The secret world of moths
The humble moth may often be overlooked in favour of the more glamorous butterfly. But those who ignore these fluttering delights are missing out on one of nature’s best kept secrets.
‘Moths will amaze you,’ says our nature expert Matthew Oates.
Sadly, along with many other species, British moths are in trouble. Their habitat is being destroyed. A national sample by the Butterfly Conservation Society indicated a drop in the number of larger moths of 28% over the 40 years from 1968 to 2007.
We are doing all we can to reverse this decline and create more space for moths at our places.
‘Moths are an incredibly varied group of creatures,’ says Oates. ‘They come in all sorts of sizes, shapes and colour. They live in a great diversity of habitats.
‘They also do incredible things. The larvae of footmen moths feed on lichens. And those of the Waved Black feed on slime moulds.
‘And they have such wonderful names. Such as True Lovers Knot, Mother of Pearl, Feathered Gothic and Setaceous Hebrew Character.’
‘Moths are a really important part of the food chain,’ says Oates. ‘Adult moths are eaten by bats and birds. Their larvae provide food for birds and predatory insects. They also have an important role as pollinators.’
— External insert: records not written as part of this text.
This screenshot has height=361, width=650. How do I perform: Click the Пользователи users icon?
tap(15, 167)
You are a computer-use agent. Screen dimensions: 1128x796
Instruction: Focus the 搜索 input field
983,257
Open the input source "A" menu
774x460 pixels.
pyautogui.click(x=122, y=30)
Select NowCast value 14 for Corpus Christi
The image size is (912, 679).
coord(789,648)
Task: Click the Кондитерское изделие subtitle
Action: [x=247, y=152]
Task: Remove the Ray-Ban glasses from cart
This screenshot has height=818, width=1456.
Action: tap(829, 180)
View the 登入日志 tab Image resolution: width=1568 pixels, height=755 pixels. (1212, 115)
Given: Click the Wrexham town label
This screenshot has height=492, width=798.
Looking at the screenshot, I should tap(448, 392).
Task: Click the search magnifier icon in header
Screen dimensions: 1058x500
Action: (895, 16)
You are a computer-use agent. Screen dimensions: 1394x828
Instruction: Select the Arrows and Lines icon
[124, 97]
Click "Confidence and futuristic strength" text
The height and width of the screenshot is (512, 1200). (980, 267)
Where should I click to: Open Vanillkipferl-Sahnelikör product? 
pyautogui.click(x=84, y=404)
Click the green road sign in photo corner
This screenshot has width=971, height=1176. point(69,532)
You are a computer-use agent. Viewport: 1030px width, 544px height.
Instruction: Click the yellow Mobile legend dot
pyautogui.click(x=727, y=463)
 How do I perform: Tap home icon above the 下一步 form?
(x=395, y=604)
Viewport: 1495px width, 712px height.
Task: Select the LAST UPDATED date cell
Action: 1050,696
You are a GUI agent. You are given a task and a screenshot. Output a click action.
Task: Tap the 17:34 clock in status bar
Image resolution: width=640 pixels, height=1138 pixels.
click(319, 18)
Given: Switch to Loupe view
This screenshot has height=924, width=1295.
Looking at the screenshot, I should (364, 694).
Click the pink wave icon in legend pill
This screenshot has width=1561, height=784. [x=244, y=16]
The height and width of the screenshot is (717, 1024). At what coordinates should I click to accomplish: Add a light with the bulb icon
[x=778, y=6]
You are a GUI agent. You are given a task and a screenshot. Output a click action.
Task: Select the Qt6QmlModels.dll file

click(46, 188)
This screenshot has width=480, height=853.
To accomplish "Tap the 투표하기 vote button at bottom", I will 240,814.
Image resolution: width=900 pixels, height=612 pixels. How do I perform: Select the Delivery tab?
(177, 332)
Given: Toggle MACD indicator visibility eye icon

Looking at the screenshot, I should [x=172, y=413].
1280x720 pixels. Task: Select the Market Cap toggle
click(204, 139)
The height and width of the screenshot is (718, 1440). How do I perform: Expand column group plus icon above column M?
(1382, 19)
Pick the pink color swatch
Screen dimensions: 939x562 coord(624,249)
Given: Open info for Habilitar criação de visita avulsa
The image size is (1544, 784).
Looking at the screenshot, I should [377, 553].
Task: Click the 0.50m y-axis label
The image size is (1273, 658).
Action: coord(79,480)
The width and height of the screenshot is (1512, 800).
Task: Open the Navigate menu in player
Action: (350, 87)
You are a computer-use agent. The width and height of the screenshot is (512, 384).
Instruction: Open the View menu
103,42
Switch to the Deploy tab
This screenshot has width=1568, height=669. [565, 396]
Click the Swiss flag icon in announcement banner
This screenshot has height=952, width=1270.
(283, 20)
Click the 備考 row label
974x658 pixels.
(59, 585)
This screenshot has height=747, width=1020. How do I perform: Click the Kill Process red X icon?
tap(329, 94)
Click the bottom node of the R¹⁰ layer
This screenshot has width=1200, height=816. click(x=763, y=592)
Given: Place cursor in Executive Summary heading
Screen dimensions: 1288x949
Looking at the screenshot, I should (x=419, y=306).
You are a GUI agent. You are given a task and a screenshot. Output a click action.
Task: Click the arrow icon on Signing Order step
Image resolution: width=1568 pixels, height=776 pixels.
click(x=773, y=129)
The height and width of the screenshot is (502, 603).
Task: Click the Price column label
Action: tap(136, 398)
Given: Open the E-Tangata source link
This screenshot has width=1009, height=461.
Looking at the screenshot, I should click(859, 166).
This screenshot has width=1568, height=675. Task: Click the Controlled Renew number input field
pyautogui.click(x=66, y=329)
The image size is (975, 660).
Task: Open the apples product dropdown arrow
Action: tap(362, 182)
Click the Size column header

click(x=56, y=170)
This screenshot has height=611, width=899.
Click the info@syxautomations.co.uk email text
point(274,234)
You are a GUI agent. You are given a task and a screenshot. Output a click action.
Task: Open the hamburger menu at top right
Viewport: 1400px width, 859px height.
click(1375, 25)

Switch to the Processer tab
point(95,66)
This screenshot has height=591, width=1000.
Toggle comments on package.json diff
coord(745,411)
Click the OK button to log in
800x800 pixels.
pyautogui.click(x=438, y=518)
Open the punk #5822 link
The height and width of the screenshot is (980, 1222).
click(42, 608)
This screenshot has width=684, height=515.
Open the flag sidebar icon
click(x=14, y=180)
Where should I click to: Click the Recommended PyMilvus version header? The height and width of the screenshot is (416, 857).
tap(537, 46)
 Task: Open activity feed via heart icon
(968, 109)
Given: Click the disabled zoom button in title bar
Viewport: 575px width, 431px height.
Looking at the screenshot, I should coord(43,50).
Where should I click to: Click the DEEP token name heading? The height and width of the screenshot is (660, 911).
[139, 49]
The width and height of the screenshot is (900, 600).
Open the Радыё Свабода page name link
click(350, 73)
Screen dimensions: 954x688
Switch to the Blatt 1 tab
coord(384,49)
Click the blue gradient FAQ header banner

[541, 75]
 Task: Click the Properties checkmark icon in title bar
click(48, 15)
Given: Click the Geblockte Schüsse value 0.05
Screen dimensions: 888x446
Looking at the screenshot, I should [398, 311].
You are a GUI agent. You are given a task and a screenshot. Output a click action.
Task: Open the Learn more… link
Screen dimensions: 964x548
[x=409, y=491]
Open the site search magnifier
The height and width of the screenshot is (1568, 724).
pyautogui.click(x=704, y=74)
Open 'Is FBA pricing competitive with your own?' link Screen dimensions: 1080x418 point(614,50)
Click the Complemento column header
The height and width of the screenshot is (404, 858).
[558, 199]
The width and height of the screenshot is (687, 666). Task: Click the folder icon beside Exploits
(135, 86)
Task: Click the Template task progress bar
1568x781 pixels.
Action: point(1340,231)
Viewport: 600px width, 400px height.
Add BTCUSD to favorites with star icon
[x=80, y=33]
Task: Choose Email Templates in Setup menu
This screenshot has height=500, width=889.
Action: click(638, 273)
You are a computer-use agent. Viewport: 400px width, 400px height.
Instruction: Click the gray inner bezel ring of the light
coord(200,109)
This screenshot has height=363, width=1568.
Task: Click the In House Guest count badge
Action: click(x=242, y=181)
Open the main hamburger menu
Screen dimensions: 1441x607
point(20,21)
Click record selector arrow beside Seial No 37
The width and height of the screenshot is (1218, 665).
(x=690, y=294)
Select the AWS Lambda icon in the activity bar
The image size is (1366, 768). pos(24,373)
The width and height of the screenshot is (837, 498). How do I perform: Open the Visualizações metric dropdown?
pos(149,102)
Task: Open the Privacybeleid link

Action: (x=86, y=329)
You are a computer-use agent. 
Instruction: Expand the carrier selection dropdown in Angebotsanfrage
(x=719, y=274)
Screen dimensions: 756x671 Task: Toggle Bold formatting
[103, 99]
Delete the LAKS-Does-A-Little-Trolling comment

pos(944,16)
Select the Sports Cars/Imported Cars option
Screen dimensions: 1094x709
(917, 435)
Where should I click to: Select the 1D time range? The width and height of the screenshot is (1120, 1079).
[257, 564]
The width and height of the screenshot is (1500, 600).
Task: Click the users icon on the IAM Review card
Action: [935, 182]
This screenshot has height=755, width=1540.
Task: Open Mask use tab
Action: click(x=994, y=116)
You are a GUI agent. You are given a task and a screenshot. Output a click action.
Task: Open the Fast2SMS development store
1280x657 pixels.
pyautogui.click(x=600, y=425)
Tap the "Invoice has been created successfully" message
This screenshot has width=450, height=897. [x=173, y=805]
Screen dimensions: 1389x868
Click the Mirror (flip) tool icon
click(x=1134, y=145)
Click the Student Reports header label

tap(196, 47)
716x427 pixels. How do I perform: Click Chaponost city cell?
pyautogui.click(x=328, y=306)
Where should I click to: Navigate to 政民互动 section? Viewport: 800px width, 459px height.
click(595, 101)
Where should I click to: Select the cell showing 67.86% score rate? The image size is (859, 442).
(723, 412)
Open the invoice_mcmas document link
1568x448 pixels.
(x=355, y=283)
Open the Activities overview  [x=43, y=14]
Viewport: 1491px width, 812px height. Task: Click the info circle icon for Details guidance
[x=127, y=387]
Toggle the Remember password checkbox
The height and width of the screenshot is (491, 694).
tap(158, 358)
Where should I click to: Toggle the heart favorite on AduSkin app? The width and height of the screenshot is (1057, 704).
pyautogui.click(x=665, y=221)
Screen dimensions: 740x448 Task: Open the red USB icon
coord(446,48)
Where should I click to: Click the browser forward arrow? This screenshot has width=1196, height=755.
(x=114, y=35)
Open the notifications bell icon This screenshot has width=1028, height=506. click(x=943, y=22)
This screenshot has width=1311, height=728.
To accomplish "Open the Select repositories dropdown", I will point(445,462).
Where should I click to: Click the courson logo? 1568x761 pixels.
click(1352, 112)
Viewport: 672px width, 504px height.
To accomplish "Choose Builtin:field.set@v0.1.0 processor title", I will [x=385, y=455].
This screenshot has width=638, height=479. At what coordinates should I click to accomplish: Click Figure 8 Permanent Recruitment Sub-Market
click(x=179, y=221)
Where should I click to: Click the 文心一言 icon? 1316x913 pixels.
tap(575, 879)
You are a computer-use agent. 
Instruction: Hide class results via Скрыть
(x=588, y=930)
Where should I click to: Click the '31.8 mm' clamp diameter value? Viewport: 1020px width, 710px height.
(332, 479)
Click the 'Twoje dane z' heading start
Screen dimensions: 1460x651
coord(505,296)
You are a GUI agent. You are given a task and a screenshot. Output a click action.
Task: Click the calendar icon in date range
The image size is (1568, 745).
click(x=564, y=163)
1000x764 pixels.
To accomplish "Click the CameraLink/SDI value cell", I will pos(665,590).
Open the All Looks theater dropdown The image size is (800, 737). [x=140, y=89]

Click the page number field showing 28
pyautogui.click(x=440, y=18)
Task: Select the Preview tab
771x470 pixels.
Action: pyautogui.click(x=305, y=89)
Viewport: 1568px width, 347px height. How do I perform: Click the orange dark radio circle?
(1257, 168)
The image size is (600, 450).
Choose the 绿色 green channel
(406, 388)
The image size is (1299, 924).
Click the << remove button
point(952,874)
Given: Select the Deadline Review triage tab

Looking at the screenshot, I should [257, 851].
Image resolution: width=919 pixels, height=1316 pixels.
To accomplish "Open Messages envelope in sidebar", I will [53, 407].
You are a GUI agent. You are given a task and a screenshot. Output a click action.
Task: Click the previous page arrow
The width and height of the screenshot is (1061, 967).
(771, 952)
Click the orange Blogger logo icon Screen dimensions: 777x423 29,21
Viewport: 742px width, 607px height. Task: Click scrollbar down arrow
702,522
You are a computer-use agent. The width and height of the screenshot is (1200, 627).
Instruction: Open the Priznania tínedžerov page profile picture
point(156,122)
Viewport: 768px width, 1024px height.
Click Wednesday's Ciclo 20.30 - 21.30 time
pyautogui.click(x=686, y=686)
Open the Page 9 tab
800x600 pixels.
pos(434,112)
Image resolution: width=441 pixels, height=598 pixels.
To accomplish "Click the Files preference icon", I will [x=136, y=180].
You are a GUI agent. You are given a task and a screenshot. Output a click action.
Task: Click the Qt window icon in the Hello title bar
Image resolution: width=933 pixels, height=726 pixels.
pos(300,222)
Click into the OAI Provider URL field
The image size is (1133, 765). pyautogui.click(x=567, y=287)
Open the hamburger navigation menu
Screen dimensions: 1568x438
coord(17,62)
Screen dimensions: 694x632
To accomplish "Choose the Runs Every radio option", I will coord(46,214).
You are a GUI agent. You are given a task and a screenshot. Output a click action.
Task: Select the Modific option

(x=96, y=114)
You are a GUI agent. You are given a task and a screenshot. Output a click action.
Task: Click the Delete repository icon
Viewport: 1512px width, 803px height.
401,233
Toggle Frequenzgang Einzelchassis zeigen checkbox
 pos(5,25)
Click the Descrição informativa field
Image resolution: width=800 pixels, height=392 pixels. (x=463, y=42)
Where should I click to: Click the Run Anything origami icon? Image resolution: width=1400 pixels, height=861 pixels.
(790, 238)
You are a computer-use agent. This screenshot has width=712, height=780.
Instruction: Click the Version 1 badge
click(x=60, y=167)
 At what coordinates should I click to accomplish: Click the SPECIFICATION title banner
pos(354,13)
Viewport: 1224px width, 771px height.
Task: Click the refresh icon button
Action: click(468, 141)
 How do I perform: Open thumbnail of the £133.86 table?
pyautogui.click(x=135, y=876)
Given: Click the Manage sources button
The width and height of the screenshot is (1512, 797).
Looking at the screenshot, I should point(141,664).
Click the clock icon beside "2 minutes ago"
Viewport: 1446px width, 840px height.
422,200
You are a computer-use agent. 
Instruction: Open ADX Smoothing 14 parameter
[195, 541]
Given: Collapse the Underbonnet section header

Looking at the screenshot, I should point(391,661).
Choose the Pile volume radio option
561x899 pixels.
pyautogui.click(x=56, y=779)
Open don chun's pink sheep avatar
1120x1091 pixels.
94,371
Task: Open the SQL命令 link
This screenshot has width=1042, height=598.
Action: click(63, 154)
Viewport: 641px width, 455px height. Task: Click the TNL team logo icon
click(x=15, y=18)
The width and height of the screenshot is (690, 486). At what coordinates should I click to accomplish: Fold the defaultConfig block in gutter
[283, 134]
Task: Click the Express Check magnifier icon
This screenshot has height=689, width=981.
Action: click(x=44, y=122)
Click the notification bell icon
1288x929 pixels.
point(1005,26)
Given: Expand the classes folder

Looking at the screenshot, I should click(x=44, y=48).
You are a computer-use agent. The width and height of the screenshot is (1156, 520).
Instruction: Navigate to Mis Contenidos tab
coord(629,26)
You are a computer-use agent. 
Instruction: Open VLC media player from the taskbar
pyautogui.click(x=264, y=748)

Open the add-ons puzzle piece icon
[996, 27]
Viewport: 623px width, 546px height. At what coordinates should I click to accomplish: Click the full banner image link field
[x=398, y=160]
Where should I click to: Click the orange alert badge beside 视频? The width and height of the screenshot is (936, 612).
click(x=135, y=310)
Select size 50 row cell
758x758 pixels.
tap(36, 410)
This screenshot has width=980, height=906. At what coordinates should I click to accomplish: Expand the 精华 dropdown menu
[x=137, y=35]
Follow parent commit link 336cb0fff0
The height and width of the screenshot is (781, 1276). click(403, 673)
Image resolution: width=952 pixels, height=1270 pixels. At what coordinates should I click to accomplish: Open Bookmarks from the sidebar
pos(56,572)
But above all they are interesting and beautiful creatures in their own right. ‘Even so-called ordinary garden moths are fascinating creatures,’ says Oates. He firmly believes that finding out more will inspire you to do your bit and grow moth, butterfly, bee and hoverfly friendly plants at home.
‘Best of all, we're only just unravelling the mysteries of their ecology now,’ says Oates.